▶ [Given instruction]:
Please change every "Where is" in the lines below to "Where can I find" and repeat them with nothing else altered.

####

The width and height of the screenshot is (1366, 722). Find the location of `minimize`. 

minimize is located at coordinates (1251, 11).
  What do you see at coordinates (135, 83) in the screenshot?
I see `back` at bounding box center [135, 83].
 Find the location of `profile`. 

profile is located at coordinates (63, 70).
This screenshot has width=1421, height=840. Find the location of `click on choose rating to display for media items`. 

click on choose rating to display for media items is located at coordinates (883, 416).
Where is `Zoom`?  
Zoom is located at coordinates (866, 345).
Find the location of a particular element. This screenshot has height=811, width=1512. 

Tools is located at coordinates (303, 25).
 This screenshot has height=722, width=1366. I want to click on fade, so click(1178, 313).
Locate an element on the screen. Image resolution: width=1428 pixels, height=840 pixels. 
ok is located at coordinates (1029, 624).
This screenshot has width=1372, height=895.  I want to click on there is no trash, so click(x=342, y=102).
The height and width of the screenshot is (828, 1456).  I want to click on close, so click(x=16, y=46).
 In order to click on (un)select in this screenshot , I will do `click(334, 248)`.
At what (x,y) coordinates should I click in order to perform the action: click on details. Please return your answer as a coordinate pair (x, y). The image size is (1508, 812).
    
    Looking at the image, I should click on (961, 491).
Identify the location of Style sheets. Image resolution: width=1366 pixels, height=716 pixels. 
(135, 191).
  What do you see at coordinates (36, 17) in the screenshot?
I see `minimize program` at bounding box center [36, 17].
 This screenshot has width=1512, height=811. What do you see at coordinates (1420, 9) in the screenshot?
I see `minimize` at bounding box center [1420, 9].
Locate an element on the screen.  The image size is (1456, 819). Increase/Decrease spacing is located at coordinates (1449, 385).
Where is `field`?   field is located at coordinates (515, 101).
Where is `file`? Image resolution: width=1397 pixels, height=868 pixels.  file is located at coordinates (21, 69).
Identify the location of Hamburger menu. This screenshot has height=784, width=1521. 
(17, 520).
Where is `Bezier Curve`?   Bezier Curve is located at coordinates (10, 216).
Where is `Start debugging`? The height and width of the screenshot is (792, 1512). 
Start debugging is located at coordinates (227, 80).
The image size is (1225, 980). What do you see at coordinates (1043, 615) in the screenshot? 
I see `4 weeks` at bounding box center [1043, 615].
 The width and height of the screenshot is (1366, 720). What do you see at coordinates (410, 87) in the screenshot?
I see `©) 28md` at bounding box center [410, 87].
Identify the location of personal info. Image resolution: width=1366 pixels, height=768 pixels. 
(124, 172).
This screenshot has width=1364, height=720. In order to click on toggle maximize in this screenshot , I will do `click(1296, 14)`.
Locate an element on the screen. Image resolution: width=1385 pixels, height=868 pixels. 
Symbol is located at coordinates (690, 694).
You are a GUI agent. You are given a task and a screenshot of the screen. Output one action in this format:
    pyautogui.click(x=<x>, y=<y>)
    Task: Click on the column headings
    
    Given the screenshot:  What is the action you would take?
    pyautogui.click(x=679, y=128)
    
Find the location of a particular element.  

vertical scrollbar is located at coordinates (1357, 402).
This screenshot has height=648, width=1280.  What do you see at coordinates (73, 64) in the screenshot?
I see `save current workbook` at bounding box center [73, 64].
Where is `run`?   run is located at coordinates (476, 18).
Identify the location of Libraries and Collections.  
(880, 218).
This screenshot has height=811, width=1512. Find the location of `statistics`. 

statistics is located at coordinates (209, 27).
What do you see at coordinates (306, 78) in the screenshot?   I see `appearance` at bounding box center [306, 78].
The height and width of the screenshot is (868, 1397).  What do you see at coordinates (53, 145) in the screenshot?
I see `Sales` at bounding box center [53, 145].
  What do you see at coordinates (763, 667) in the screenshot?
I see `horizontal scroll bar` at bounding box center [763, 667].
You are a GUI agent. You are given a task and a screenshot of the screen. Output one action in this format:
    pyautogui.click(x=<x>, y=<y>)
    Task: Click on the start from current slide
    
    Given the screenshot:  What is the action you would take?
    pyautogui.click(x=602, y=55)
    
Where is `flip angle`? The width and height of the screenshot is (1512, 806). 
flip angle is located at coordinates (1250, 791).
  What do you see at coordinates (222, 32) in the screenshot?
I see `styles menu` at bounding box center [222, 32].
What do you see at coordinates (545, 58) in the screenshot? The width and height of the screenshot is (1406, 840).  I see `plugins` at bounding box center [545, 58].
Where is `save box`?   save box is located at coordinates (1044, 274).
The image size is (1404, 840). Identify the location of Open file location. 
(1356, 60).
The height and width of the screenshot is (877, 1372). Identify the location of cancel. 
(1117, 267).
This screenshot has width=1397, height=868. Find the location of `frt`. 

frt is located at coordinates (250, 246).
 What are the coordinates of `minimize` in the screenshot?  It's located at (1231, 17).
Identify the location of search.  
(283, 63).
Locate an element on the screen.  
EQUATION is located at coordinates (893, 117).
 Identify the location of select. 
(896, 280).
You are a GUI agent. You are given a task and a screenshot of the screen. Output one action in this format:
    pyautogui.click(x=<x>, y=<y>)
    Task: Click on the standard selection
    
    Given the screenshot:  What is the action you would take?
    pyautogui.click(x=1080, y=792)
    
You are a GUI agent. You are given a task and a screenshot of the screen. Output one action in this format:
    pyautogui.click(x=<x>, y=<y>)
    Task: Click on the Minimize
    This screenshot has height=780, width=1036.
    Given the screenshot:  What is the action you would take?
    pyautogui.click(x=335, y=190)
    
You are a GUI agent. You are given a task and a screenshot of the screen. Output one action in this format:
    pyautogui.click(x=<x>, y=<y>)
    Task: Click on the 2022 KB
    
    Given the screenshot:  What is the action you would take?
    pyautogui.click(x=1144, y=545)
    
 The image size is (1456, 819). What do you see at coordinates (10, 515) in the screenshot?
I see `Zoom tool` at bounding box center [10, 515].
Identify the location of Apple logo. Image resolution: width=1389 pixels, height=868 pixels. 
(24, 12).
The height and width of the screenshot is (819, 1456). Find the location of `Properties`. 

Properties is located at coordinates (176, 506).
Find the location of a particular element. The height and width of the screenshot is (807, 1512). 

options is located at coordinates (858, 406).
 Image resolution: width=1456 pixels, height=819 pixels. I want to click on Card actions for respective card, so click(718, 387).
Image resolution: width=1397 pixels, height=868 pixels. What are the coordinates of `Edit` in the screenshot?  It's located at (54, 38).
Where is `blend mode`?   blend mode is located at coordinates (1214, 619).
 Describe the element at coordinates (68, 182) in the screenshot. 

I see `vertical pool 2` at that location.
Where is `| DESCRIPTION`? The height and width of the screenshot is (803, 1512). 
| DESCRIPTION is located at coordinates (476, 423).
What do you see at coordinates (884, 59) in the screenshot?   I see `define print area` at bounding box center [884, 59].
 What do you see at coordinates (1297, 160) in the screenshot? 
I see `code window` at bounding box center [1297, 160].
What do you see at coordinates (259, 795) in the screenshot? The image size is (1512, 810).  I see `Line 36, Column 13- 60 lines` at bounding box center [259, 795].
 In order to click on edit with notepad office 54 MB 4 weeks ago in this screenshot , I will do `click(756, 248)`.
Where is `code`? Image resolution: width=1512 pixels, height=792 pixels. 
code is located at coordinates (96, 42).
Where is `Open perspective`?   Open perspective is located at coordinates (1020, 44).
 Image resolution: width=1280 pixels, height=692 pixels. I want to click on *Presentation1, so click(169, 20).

####

▶ [Task response]:
The width and height of the screenshot is (1366, 722). Find the location of `minimize`. 

minimize is located at coordinates (1251, 11).
  What do you see at coordinates (135, 83) in the screenshot?
I see `back` at bounding box center [135, 83].
 Find the location of `profile`. 

profile is located at coordinates (63, 70).
This screenshot has width=1421, height=840. Find the location of `click on choose rating to display for media items`. 

click on choose rating to display for media items is located at coordinates (883, 416).
Where can I find `Zoom`?  
Zoom is located at coordinates (866, 345).
Find the location of a particular element. This screenshot has height=811, width=1512. 

Tools is located at coordinates (303, 25).
 This screenshot has height=722, width=1366. I want to click on fade, so click(1178, 313).
Locate an element on the screen. Image resolution: width=1428 pixels, height=840 pixels. 
ok is located at coordinates (1029, 624).
This screenshot has width=1372, height=895.  I want to click on there is no trash, so click(x=342, y=102).
The height and width of the screenshot is (828, 1456).  I want to click on close, so click(x=16, y=46).
 In order to click on (un)select in this screenshot , I will do `click(334, 248)`.
At what (x,y) coordinates should I click in order to perform the action: click on details. Please return your answer as a coordinate pair (x, y). The image size is (1508, 812).
    
    Looking at the image, I should click on (961, 491).
Identify the location of Style sheets. Image resolution: width=1366 pixels, height=716 pixels. 
(135, 191).
  What do you see at coordinates (36, 17) in the screenshot?
I see `minimize program` at bounding box center [36, 17].
 This screenshot has width=1512, height=811. What do you see at coordinates (1420, 9) in the screenshot?
I see `minimize` at bounding box center [1420, 9].
Locate an element on the screen.  The image size is (1456, 819). Increase/Decrease spacing is located at coordinates (1449, 385).
Where can I find `field`?   field is located at coordinates (515, 101).
Where can I find `file`? Image resolution: width=1397 pixels, height=868 pixels.  file is located at coordinates (21, 69).
Identify the location of Hamburger menu. This screenshot has height=784, width=1521. 
(17, 520).
Where can I find `Bezier Curve`?   Bezier Curve is located at coordinates (10, 216).
Where can I find `Start debugging`? The height and width of the screenshot is (792, 1512). 
Start debugging is located at coordinates (227, 80).
The image size is (1225, 980). What do you see at coordinates (1043, 615) in the screenshot? 
I see `4 weeks` at bounding box center [1043, 615].
 The width and height of the screenshot is (1366, 720). What do you see at coordinates (410, 87) in the screenshot?
I see `©) 28md` at bounding box center [410, 87].
Identify the location of personal info. Image resolution: width=1366 pixels, height=768 pixels. 
(124, 172).
This screenshot has width=1364, height=720. In order to click on toggle maximize in this screenshot , I will do `click(1296, 14)`.
Locate an element on the screen. Image resolution: width=1385 pixels, height=868 pixels. 
Symbol is located at coordinates (690, 694).
You are a GUI agent. You are given a task and a screenshot of the screen. Output one action in this format:
    pyautogui.click(x=<x>, y=<y>)
    Task: Click on the column headings
    
    Given the screenshot:  What is the action you would take?
    pyautogui.click(x=679, y=128)
    
Find the location of a particular element.  

vertical scrollbar is located at coordinates (1357, 402).
This screenshot has height=648, width=1280.  What do you see at coordinates (73, 64) in the screenshot?
I see `save current workbook` at bounding box center [73, 64].
Where can I find `run`?   run is located at coordinates (476, 18).
Identify the location of Libraries and Collections.  
(880, 218).
This screenshot has height=811, width=1512. Find the location of `statistics`. 

statistics is located at coordinates (209, 27).
What do you see at coordinates (306, 78) in the screenshot?   I see `appearance` at bounding box center [306, 78].
The height and width of the screenshot is (868, 1397).  What do you see at coordinates (53, 145) in the screenshot?
I see `Sales` at bounding box center [53, 145].
  What do you see at coordinates (763, 667) in the screenshot?
I see `horizontal scroll bar` at bounding box center [763, 667].
You are a GUI agent. You are given a task and a screenshot of the screen. Output one action in this format:
    pyautogui.click(x=<x>, y=<y>)
    Task: Click on the start from current slide
    
    Given the screenshot:  What is the action you would take?
    pyautogui.click(x=602, y=55)
    
Where can I find `flip angle`? The width and height of the screenshot is (1512, 806). 
flip angle is located at coordinates (1250, 791).
  What do you see at coordinates (222, 32) in the screenshot?
I see `styles menu` at bounding box center [222, 32].
What do you see at coordinates (545, 58) in the screenshot? The width and height of the screenshot is (1406, 840).  I see `plugins` at bounding box center [545, 58].
Where can I find `save box`?   save box is located at coordinates (1044, 274).
The image size is (1404, 840). Identify the location of Open file location. 
(1356, 60).
The height and width of the screenshot is (877, 1372). Identify the location of cancel. 
(1117, 267).
This screenshot has width=1397, height=868. Find the location of `frt`. 

frt is located at coordinates (250, 246).
 What are the coordinates of `minimize` in the screenshot?  It's located at (1231, 17).
Identify the location of search.  
(283, 63).
Locate an element on the screen.  
EQUATION is located at coordinates (893, 117).
 Identify the location of select. 
(896, 280).
You are a GUI agent. You are given a task and a screenshot of the screen. Output one action in this format:
    pyautogui.click(x=<x>, y=<y>)
    Task: Click on the standard selection
    
    Given the screenshot:  What is the action you would take?
    pyautogui.click(x=1080, y=792)
    
You are a GUI agent. You are given a task and a screenshot of the screen. Output one action in this format:
    pyautogui.click(x=<x>, y=<y>)
    Task: Click on the Minimize
    This screenshot has height=780, width=1036.
    Given the screenshot:  What is the action you would take?
    pyautogui.click(x=335, y=190)
    
You are a GUI agent. You are given a task and a screenshot of the screen. Output one action in this format:
    pyautogui.click(x=<x>, y=<y>)
    Task: Click on the 2022 KB
    
    Given the screenshot:  What is the action you would take?
    pyautogui.click(x=1144, y=545)
    
 The image size is (1456, 819). What do you see at coordinates (10, 515) in the screenshot?
I see `Zoom tool` at bounding box center [10, 515].
Identify the location of Apple logo. Image resolution: width=1389 pixels, height=868 pixels. 
(24, 12).
The height and width of the screenshot is (819, 1456). Find the location of `Properties`. 

Properties is located at coordinates (176, 506).
Find the location of a particular element. The height and width of the screenshot is (807, 1512). 

options is located at coordinates (858, 406).
 Image resolution: width=1456 pixels, height=819 pixels. I want to click on Card actions for respective card, so click(718, 387).
Image resolution: width=1397 pixels, height=868 pixels. What are the coordinates of `Edit` in the screenshot?  It's located at (54, 38).
Where can I find `blend mode`?   blend mode is located at coordinates (1214, 619).
 Describe the element at coordinates (68, 182) in the screenshot. 

I see `vertical pool 2` at that location.
Where can I find `| DESCRIPTION`? The height and width of the screenshot is (803, 1512). 
| DESCRIPTION is located at coordinates (476, 423).
What do you see at coordinates (884, 59) in the screenshot?   I see `define print area` at bounding box center [884, 59].
 What do you see at coordinates (1297, 160) in the screenshot? 
I see `code window` at bounding box center [1297, 160].
What do you see at coordinates (259, 795) in the screenshot? The image size is (1512, 810).  I see `Line 36, Column 13- 60 lines` at bounding box center [259, 795].
 In order to click on edit with notepad office 54 MB 4 weeks ago in this screenshot , I will do `click(756, 248)`.
Where can I find `code`? Image resolution: width=1512 pixels, height=792 pixels. 
code is located at coordinates (96, 42).
Where can I find `Open perspective`?   Open perspective is located at coordinates (1020, 44).
 Image resolution: width=1280 pixels, height=692 pixels. I want to click on *Presentation1, so click(169, 20).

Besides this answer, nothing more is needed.